Perform clustering processing on the next location information of the at least one mobile device to obtain predicted location information.
The scheduling optimization method according to claim 14 or 15, characterized in that the task scheduling decision variable of the at least one mobile device is calculated by inputting the pending task and predicted location information into the task joint scheduling model steps, including:

performing task joint scheduling training processing according to the pending task and predicted location information, to obtain the decision-making action of the at least one mobile device;

The decision-making actions are integrated to obtain task scheduling decision variables.
A scheduling optimization device, characterized in that it is applied to electronic equipment, and the electronic equipment is connected in communication with a mobile edge computing network system.
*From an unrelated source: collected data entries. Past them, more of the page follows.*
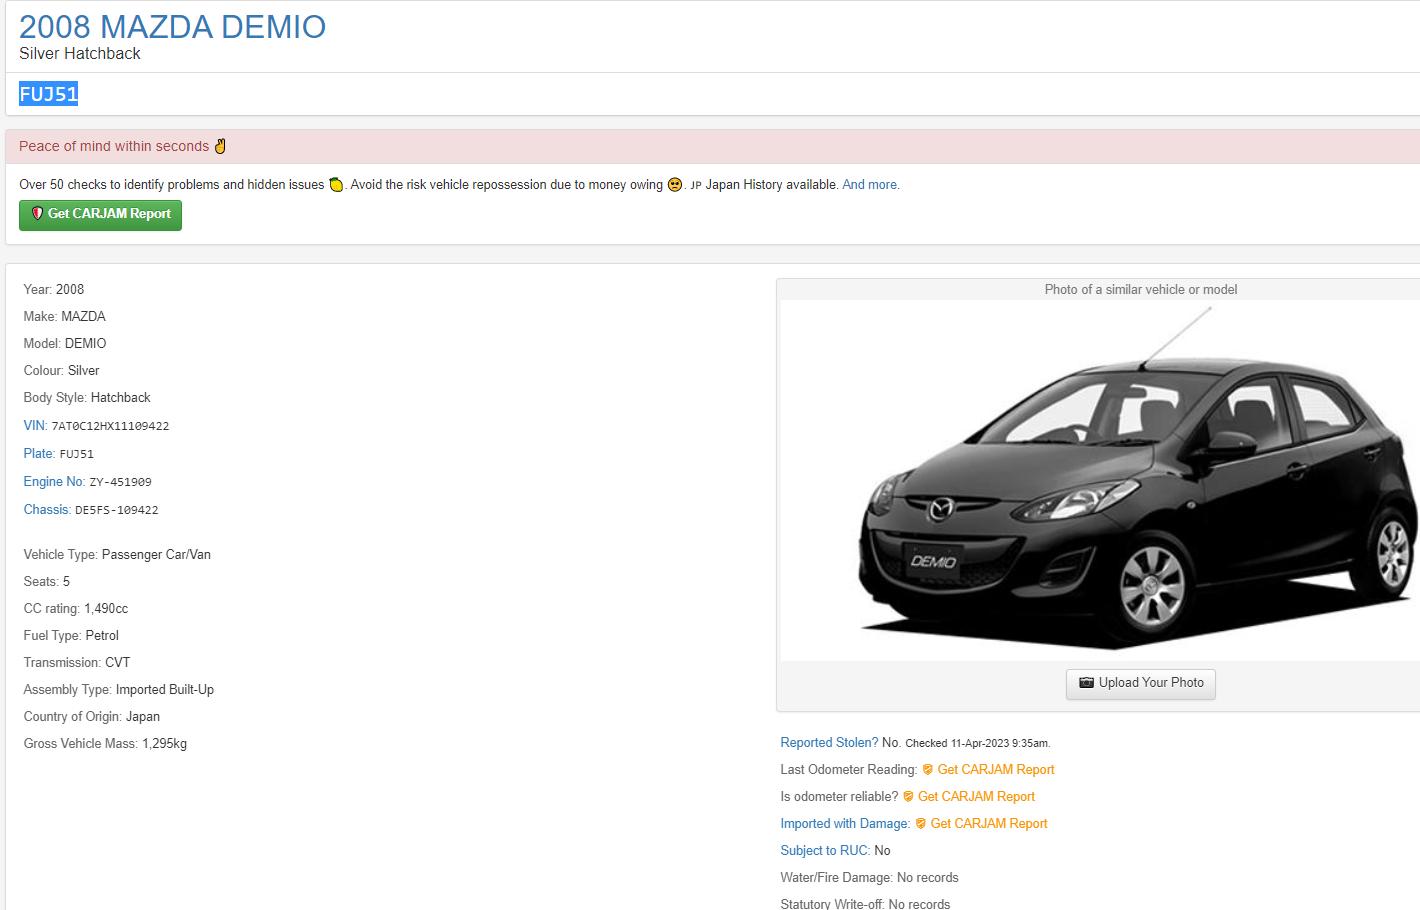Click the Engine No label link

(x=54, y=482)
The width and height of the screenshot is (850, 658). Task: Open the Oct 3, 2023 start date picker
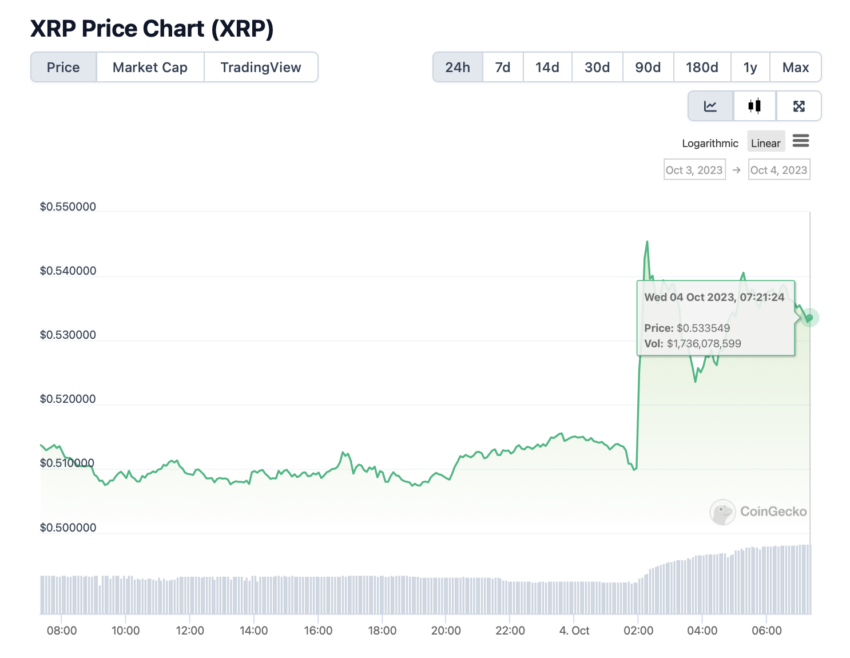[694, 170]
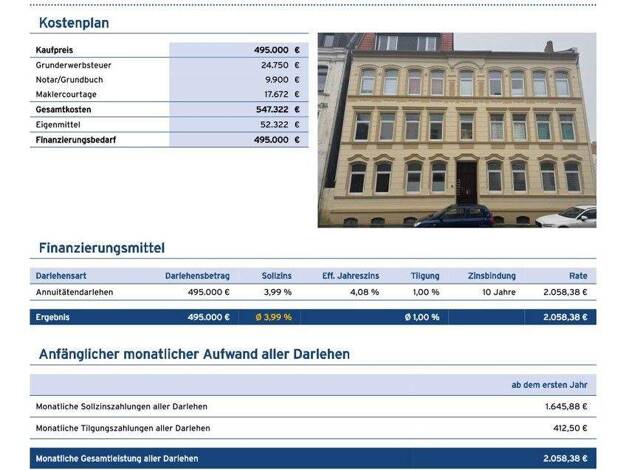The image size is (626, 470).
Task: Select the Notar/Grundbuch value 9.900
Action: (x=277, y=79)
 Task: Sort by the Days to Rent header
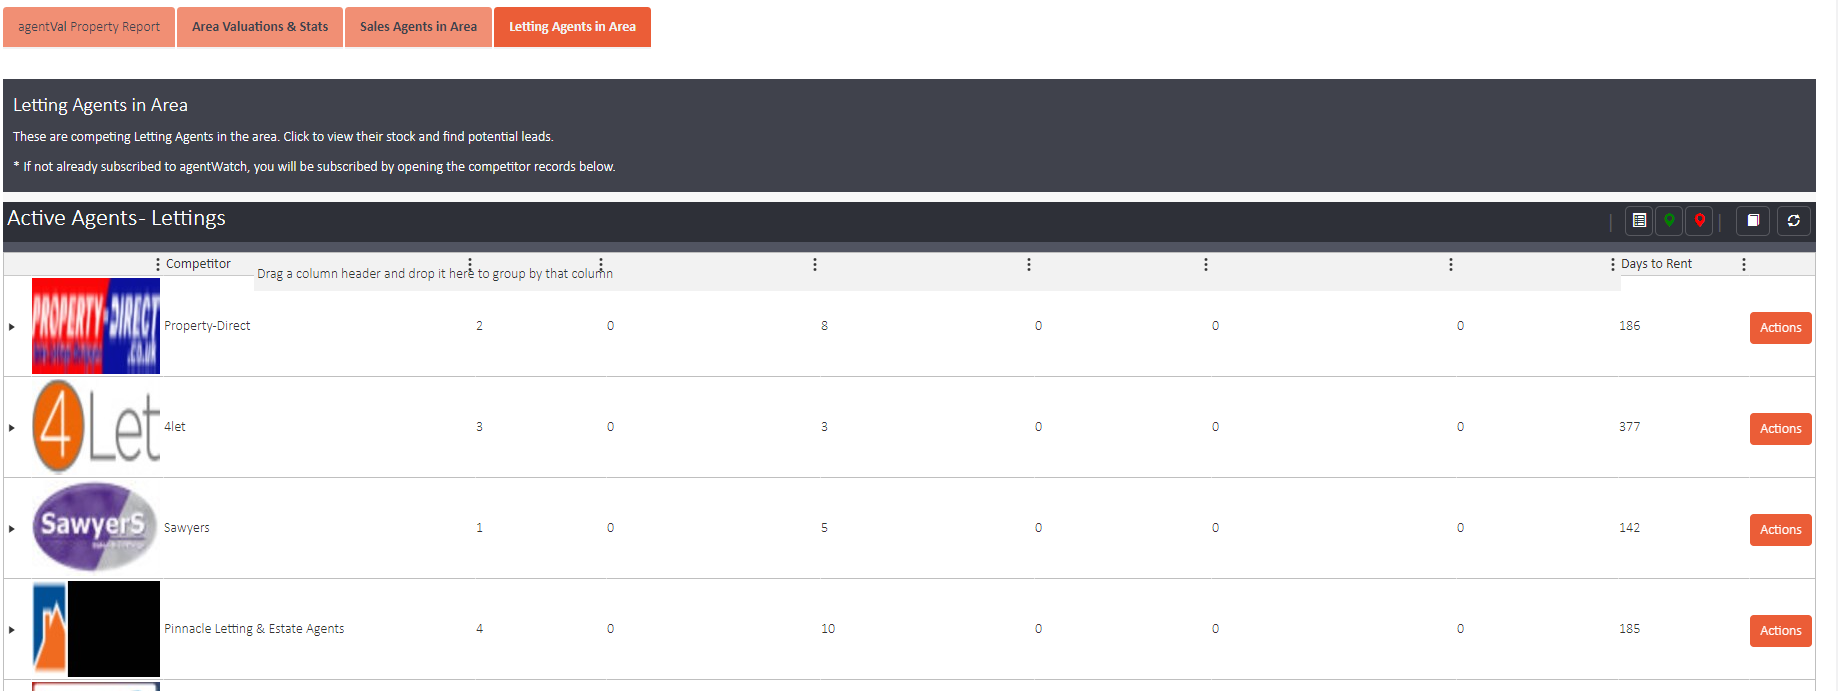point(1656,264)
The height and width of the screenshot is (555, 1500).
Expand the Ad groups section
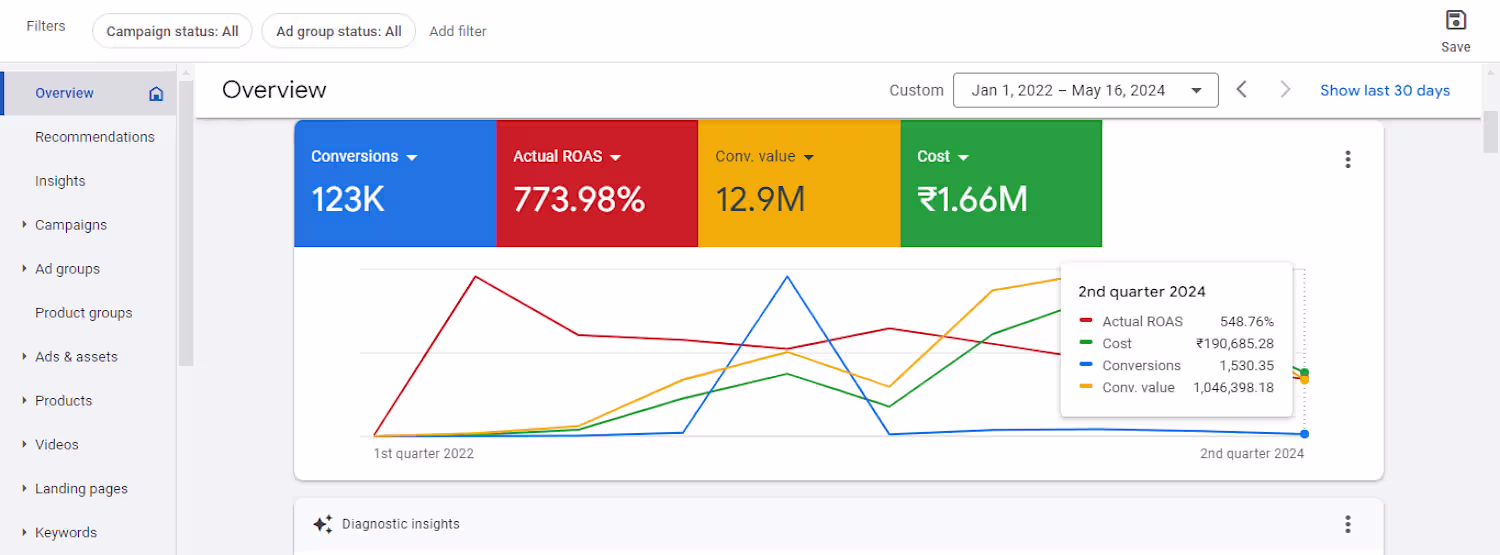pyautogui.click(x=25, y=269)
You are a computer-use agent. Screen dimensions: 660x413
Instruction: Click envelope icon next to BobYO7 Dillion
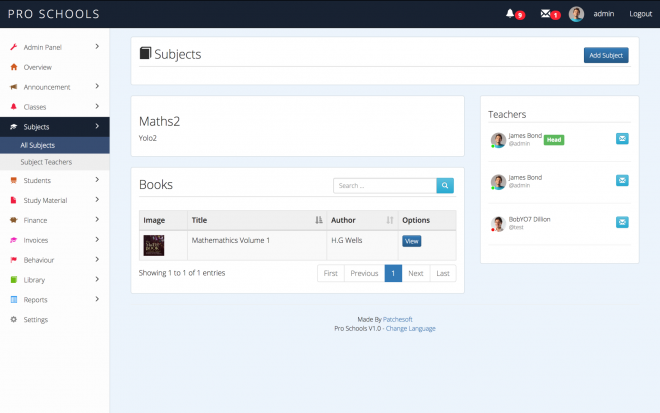(x=621, y=222)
The mobile edge computing network system includes at least one base station, unmanned aerial vehicle and mobile equipment. The scheduling optimization Devices include:

A task acquisition module configured to: acquire pending tasks and current location information of the at least one mobile device, wherein the pending tasks include a first task and a second task;

The scheduling strategy acquisition module is configured to: input the task to be processed and the current location information into a preset scheduling optimization model to obtain a scheduling strategy, wherein the scheduling optimization model is obtained by training based on the established initial model;

A scheduling strategy sending module, configured to: send the scheduling strategy to the at least one mobile device, so that the at least one mobile device sends the first task to the at least one mobile device based on the scheduling strategy The UAV performs processing, and forwards the second task to the at least one base station through the at least one UAV for processing.
The scheduling optimization device according to claim 17, wherein the scheduling optimization device is implemented as the task offloading device according to claim 8.
An electronic device, characterized by comprising: a memory, a processor, and a computer program stored in the memory and operable on the processor, when the processor executes the program, the computer program described in any one of claims 1 to 7 is realized. The task offloading method described above and the scheduling optimization method according to any one of claims 9 to 16.
A storage medium, characterized in that the storage medium includes a computer program, and when the computer program runs, the electronic device where the storage medium is located is controlled to execute the task offloading method described in any one of claims 1 to 7 and according to the claims The scheduling optimization method described in any one of 9 to 16.